An investigation has begun into the use of Tasers by police on three teenagers with learning difficulties.
Devon and Cornwall Police deployed stun guns on the boys, all aged 14 or 15, after being called to Chelfham Senior School, near Plymouth, after reports of an alleged assault on a teacher on 1 December.
The teacher was treated at the scene by paramedics for chest and head injuries before being taken to Derriford hospital.
After the incident, Devon and Cornwall Police referred itself to the Independent Police Complaints Commission.
The watchdog said it had asked the force to carry out an investigation into the incident, which it will supervise.
The watchdog said that according to the information provided by Devon and Cornwall police the Taser was used on three boys aged 14 and 15 following a 999 call about a violent incident at the school.
IPCC Associate Commissioner Tom Milsom said: “From the review we have carried out of Taser complaints we have specific concerns about some of the ways and circumstances in which it is used.
“We have asked Devon and Cornwall police to carry out a supervised investigation into the incident at Chelfham senior school so that the public can be reassured that the examination of this incident receives independent oversight.”
The school, which is owned by the Priory Group, specialises in children with learning difficulties including behavioural, emotional and social difficulties and autism.
It is a day and residential school for boys and girls aged seven to 19, and is owned by the company known for its addiction clinics favoured by celebrities.
Devon and Cornwall police also is being investigated by the police watchdog over an incident in which a man who doused himself in petrol burst into flames when he was shot with a Taser.
Andrew Pimlott, 32, suffered horrific injuries in the confrontation outside his house in Plymouth and died in a hospital burns unit five days later.

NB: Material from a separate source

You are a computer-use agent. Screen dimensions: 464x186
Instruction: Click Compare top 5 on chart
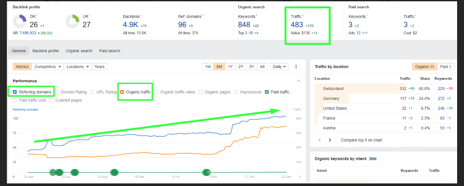click(361, 140)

Figures released to parliament earlier this year showed armed officers discharged, targeted or threatened to use Tasers against youngsters more than 320 times in 2011 – an 11-fold increase from the first year they were cleared for use against under-18s in 2007.
In the first year of officers being cleared to Taser children, they were used 29 times in England. By 2009, this had increased to 135.
In 2010, the weapons were used 339 times against children and by 2011 – the latest year for which figures are available – the total stood at 323.
The figures were released following a parliamentary question asked by Lib Dem backbencher Julian Huppert.
In 2004, following a trial in five forces, it was agreed to allow chief officers of all police forces in England and Wales to make Tasers available to authorised firearms officers.